| Interface element records |
**********

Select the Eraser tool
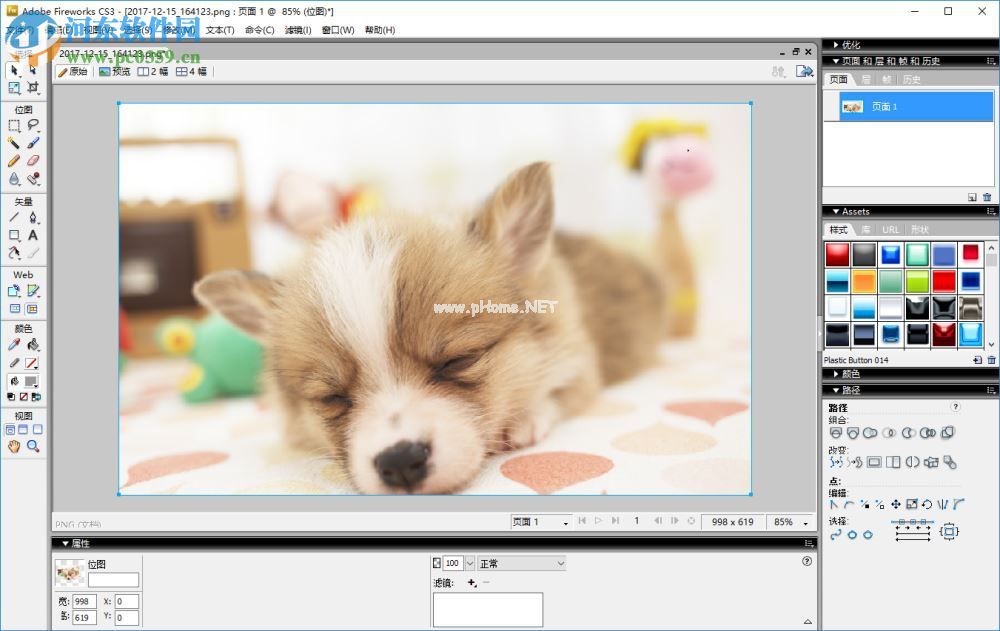The height and width of the screenshot is (631, 1000). [x=32, y=161]
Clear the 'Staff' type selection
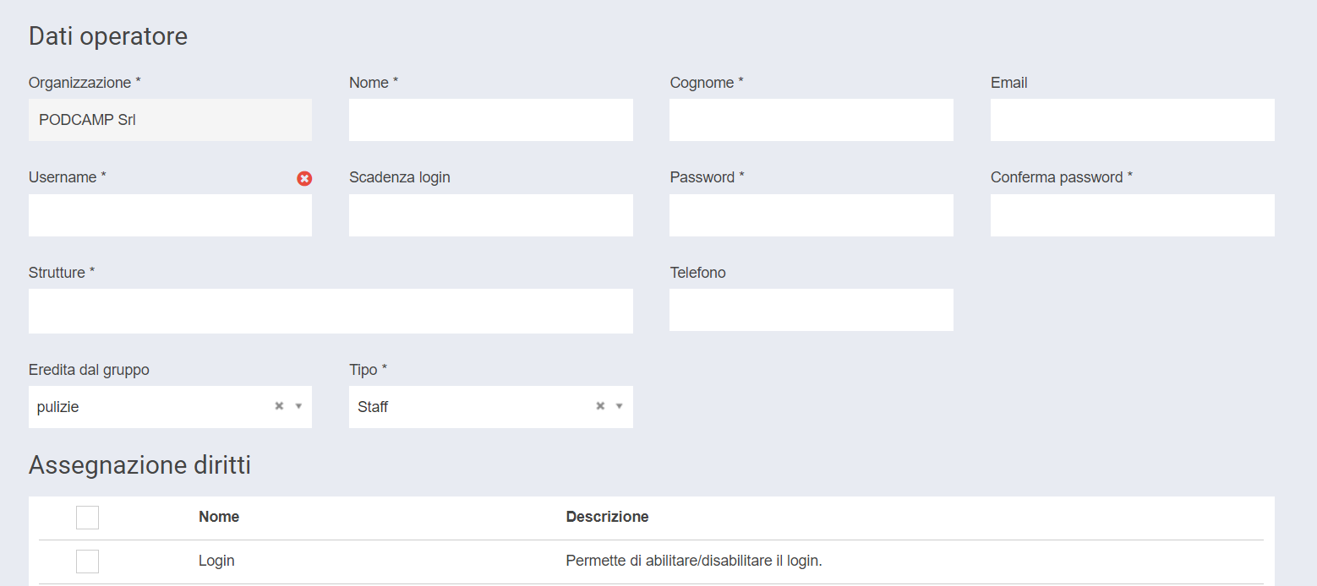 600,406
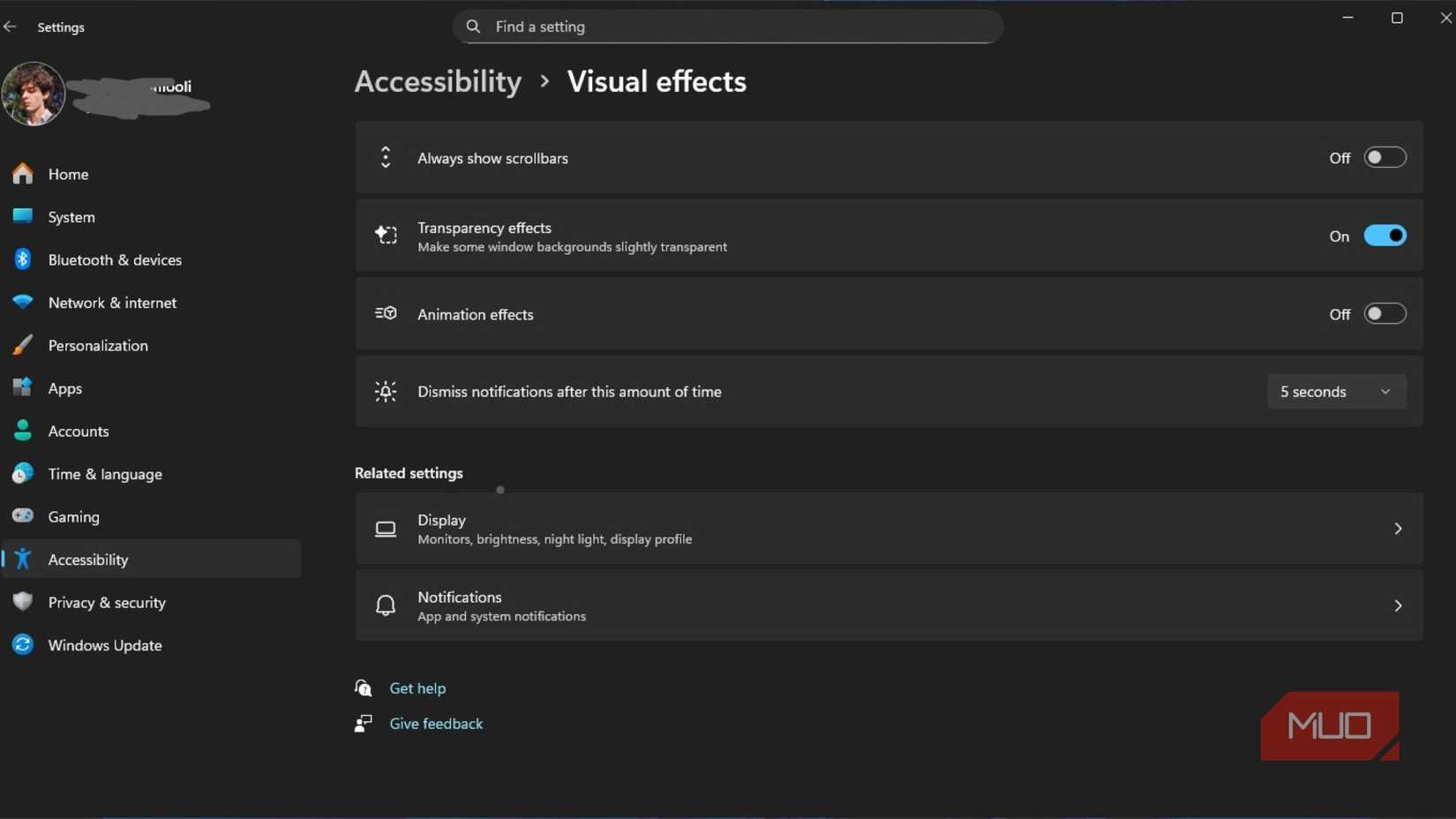
Task: Click the Accessibility breadcrumb
Action: [438, 81]
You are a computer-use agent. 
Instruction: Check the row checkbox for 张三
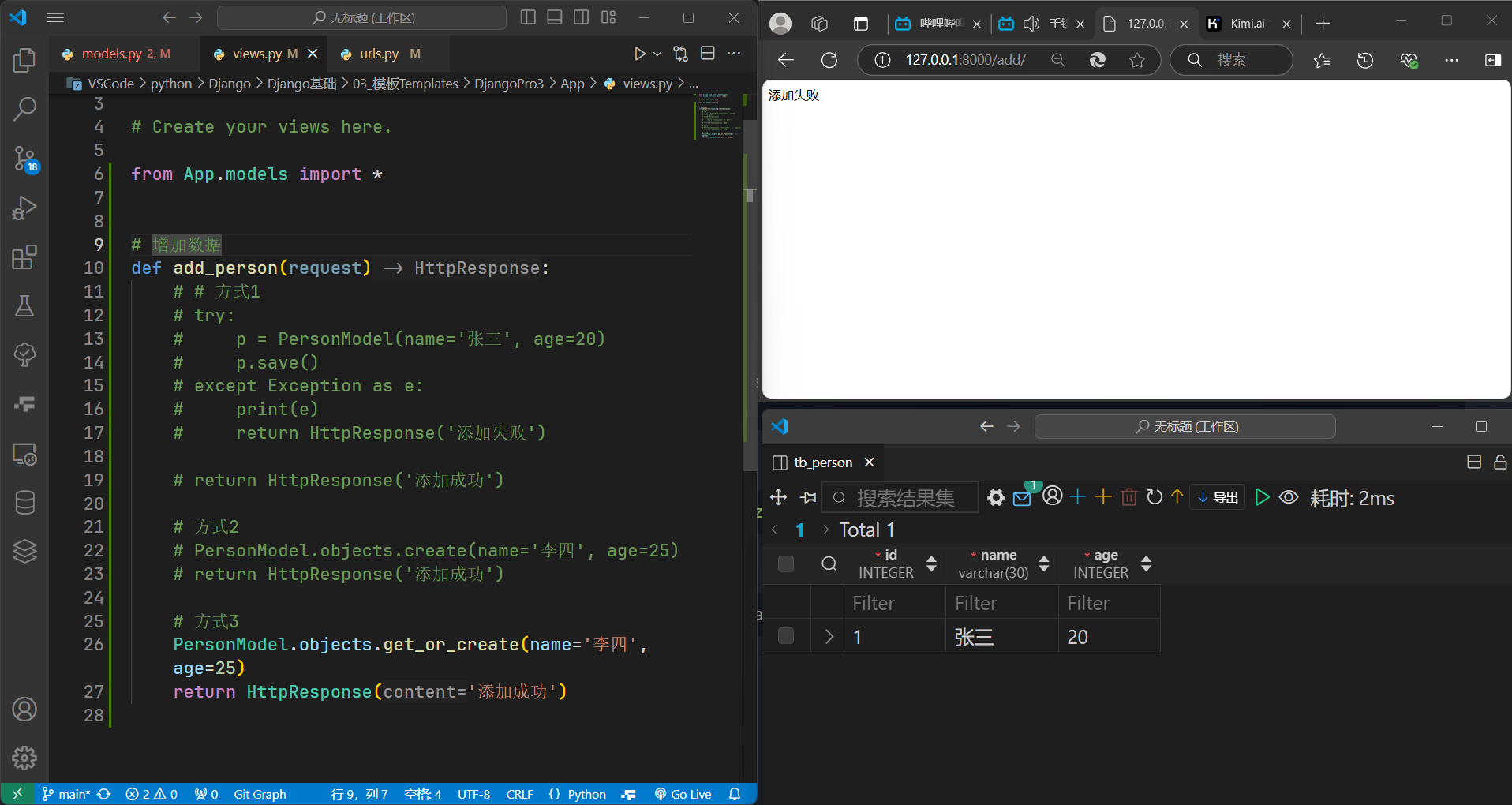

**********

| Short task |
Copy all of the rows above word for word, leaving out the pictures.

| Finished exercise |
Select the Eraser tool
The height and width of the screenshot is (631, 1000). [x=32, y=161]
Clear the 'Staff' type selection
 600,406
Task: Click the Accessibility breadcrumb
Action: [438, 81]
You are a computer-use agent. 
Instruction: Check the row checkbox for 张三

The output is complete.